NEWS & ANALYSIS

ANC NEC meets as more members threaten to take the party to court

Party's highest decision-making body discussing various court challenges

ANC NEC meets as more members threaten to take the party to court

18 June 2018

The ANC national executive committee (NEC) is in a last-ditch effort to try and avoid more legal battles as disgruntled members continue to turn to the courts over disputed regional and provincial congresses in various provinces.

The party's highest decision-making body is currently holding a special NEC meeting where court challenges in the Free State, KwaZulu-Natal, Eastern Cape and Gauteng are expected to come under the spotlight.

As the NEC met on Monday, Eastern Cape members who abandoned the "festival of chairs" elective conference headed to the South Gauteng High Court to challenge the NEC's decision for a "political solution" in the disputed 2017 conference.

Hundreds of members abandoned last year's Eastern Cape conference after delegates threw chairs at each other, leaving several people injured.

The ANC NEC denounced its own internal report by Sbu Ndebele that recommended that the conference be set aside.

While Gauteng has largely avoided court battles, it could also find itself facing a legal challenge as members in the West Rand region threaten to go to court to interdict the regional congress, planned for this weekend.

Allegations of gatekeeping

Disgruntled members are planning to march to St George's Hotel where the NEC is holding its meeting.

The ANC established a national dispute resolution committee (NDRC), led by deputy general secretary Jessie Duarte at its December conference, to avoid legal battles. However, members have said it has failed to intervene, sometimes referring disputes back to regions and provinces, leading to "mayhem".

The party is plagued by allegations of gatekeeping in various provinces as leaders fight for control ahead of the list conferences that determine who stands in line to become a member of the provincial legislature or National Assembly.

"We are giving the NEC an ultimatum, either the NDRC deals with the dispute so that we can have a free and fair conference, or the branches are going to court," William Matsheke, a member of the regional task team in the West Rand, told News24.

The growing concern within the party is that if disputes are not resolved, the list conferences could be in jeopardy.
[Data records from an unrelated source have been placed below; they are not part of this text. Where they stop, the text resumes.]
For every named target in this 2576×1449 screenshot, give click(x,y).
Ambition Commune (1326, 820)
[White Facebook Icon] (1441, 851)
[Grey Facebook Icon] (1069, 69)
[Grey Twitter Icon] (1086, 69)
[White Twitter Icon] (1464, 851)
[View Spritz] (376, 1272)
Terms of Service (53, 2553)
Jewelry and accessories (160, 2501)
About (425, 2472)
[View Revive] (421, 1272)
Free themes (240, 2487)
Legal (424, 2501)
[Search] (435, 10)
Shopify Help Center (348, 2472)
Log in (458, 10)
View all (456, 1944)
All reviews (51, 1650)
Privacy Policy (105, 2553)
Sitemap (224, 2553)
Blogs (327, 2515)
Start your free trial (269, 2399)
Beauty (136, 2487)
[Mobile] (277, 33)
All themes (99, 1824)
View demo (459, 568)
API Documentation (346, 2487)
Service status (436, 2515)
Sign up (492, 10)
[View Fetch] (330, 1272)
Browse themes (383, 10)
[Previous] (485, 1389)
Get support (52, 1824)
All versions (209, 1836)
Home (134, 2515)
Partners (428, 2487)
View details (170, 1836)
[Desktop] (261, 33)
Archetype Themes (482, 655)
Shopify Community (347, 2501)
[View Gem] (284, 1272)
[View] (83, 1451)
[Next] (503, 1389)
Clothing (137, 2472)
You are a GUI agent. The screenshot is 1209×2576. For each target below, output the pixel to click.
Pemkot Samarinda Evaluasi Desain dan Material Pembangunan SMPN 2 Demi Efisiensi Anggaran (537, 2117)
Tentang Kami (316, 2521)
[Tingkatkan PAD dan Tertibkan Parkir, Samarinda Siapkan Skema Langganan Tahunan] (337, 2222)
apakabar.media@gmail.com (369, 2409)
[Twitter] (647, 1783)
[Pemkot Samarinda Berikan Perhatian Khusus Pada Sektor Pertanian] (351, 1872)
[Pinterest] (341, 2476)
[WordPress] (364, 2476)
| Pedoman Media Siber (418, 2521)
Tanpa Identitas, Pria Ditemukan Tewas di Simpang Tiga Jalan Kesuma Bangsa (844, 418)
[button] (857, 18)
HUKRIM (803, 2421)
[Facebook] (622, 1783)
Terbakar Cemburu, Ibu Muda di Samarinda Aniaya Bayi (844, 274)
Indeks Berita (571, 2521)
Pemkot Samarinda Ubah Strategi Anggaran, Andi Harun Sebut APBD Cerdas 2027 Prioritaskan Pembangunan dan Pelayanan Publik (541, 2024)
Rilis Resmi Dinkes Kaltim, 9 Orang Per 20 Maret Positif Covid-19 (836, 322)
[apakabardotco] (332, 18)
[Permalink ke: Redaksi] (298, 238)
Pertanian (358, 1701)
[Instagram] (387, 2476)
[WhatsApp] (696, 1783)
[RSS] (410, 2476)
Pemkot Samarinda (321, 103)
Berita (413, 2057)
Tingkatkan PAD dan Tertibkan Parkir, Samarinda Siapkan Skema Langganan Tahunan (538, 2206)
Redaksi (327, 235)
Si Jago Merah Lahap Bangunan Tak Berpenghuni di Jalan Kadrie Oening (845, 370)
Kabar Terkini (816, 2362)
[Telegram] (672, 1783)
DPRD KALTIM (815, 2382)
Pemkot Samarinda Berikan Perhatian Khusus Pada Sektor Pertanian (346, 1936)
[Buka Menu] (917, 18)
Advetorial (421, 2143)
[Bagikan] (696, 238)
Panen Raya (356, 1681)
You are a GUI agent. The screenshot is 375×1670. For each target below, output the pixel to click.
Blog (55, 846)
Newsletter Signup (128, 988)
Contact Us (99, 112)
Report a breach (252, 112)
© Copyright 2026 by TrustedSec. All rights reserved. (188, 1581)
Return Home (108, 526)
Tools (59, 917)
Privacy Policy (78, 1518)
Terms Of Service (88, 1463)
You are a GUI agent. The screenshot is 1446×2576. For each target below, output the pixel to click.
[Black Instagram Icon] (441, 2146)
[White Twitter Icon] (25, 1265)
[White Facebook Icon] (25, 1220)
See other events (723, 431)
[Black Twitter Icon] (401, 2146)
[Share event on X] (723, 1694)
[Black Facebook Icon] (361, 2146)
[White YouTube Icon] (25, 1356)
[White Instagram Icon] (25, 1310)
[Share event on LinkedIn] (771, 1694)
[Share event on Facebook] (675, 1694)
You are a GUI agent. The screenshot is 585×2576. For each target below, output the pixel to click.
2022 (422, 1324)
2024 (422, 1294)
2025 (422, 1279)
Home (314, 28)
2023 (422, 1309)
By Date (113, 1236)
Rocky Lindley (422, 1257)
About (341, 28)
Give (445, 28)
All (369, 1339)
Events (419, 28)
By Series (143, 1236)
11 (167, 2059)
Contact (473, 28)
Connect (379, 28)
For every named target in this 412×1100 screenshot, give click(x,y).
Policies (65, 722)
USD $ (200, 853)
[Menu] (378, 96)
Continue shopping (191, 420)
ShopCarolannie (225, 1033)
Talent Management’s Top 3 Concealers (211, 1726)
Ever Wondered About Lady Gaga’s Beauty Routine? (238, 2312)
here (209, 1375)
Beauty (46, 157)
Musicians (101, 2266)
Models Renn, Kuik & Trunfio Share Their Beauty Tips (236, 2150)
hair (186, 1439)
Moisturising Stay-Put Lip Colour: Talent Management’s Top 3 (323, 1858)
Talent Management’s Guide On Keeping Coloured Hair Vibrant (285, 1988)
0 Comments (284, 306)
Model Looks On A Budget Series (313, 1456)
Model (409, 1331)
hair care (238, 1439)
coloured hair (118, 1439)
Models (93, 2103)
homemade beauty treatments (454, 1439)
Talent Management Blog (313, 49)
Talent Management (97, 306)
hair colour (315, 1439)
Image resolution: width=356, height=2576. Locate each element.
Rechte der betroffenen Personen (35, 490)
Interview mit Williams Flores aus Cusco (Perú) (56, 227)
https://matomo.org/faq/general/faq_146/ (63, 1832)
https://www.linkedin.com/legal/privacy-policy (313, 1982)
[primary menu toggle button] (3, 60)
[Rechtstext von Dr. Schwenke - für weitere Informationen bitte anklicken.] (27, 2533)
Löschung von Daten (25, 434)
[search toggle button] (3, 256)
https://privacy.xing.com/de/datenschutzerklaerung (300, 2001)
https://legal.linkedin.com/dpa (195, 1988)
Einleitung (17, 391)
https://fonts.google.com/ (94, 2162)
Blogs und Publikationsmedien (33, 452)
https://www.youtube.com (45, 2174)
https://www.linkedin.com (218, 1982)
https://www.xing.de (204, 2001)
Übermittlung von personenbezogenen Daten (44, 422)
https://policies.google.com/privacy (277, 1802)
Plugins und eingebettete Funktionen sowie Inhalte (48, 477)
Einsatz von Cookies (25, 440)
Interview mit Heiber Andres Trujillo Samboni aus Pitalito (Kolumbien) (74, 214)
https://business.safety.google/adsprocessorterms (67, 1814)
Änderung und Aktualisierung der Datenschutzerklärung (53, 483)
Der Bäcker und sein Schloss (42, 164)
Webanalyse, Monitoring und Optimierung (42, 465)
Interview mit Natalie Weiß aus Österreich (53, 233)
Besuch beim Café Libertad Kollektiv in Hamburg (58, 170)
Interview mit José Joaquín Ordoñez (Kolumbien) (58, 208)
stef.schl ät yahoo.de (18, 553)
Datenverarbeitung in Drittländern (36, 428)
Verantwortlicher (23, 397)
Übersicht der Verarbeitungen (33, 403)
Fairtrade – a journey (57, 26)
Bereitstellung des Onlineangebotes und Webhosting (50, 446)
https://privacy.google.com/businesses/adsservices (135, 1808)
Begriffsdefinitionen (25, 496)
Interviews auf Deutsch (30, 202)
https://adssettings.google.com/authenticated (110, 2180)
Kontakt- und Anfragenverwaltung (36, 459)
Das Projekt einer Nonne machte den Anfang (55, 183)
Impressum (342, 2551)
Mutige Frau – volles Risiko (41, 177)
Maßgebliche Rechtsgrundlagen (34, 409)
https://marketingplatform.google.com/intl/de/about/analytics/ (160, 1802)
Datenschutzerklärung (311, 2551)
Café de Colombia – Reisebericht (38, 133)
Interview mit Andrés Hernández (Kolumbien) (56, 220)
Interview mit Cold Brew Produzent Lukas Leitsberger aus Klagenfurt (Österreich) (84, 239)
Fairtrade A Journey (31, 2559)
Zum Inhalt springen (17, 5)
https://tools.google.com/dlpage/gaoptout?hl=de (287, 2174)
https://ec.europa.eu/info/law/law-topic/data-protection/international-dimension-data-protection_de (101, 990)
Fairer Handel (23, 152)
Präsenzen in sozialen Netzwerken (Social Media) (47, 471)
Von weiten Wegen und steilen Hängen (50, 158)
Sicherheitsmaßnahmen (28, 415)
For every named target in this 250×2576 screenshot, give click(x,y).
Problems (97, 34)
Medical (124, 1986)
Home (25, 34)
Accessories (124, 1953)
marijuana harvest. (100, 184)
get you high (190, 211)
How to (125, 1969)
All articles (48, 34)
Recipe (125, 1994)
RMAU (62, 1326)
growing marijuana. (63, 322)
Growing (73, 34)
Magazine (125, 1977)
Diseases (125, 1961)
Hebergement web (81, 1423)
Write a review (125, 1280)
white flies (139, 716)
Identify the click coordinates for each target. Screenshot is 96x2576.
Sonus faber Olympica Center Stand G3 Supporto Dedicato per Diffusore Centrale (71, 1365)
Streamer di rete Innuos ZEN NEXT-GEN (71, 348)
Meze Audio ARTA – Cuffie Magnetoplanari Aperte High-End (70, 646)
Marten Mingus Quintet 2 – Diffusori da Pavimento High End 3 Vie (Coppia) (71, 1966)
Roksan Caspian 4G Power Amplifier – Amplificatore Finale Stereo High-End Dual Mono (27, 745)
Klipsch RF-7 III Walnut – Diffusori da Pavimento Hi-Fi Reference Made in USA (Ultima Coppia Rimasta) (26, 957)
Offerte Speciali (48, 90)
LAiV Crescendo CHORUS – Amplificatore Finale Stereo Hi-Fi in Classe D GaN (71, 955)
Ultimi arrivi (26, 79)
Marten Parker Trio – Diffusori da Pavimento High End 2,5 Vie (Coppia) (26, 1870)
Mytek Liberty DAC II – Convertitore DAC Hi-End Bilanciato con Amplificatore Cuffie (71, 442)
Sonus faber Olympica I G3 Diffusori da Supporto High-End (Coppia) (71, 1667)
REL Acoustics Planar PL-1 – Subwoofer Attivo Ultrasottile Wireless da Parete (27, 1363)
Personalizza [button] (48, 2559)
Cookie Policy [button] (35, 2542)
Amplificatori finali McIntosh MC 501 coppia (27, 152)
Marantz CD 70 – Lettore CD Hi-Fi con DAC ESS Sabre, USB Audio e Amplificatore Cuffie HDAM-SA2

Other members have said the infighting could have an impact on the party's 2019 elections campaign.

In the Free State disgruntled members say their court papers are ready to be served on Luthuli House. Spokesperson Monnapule Ntamo said they were just waiting to see what the NEC meeting decides on their dispute before embarking on that route.

Call for Free State PEC to be disbanded

"Our demand is very simple, we just want to disband that thing, it was not a conference," he said, referring to the disputed conference that elected secretary general Ace Magashule's allies to the provincial executive committee (PEC).

The courts last year nullified the Free State conference that had reappointed Magashule as provincial chair before he was later elected secretary general at Luthuli House. The members have argued that there was no proper audit of branches ahead of the May conference and several branches and thousands of members were no longer in good standing as required by the party's constitution.

"We want that PEC disbanded, and a balanced provincial task team set up so that it can take the province to a conference," Ntamo said.

In KwaZulu-Natal, the party's biggest conference is in limbo after members interdicted the much-awaited provincial conference as it got underway in Empangeni earlier this month.

The province is being managed by a task team after the 2015 conference was nullified by the High Court in Pietermaritzburg.

The ANC has desperately called on members to stop taking it to court, threatening them with expulsion if they do not exhaust internal processes or fail to abide by the outcomes of the committee.

ANC Gauteng race

But members who spoke to News24 said the NDRC had so far been ineffective.

"They keep saying that ANC members must not take the party to court but we cannot allow such thuggery," Matsheke said.

He said in his region's case, they were demanding that people from other regions convene the crucial branch general meetings because members of the task team were conflicted.

He said some dispute meetings continued into the early hours of the morning, with the same regional task team members that branches had complained about sitting in on the meetings.

Gauteng is due to hold a hotly contested conference next month, with at least three people contesting the deputy chairperson position and two others battling it out to become the secretary of the province.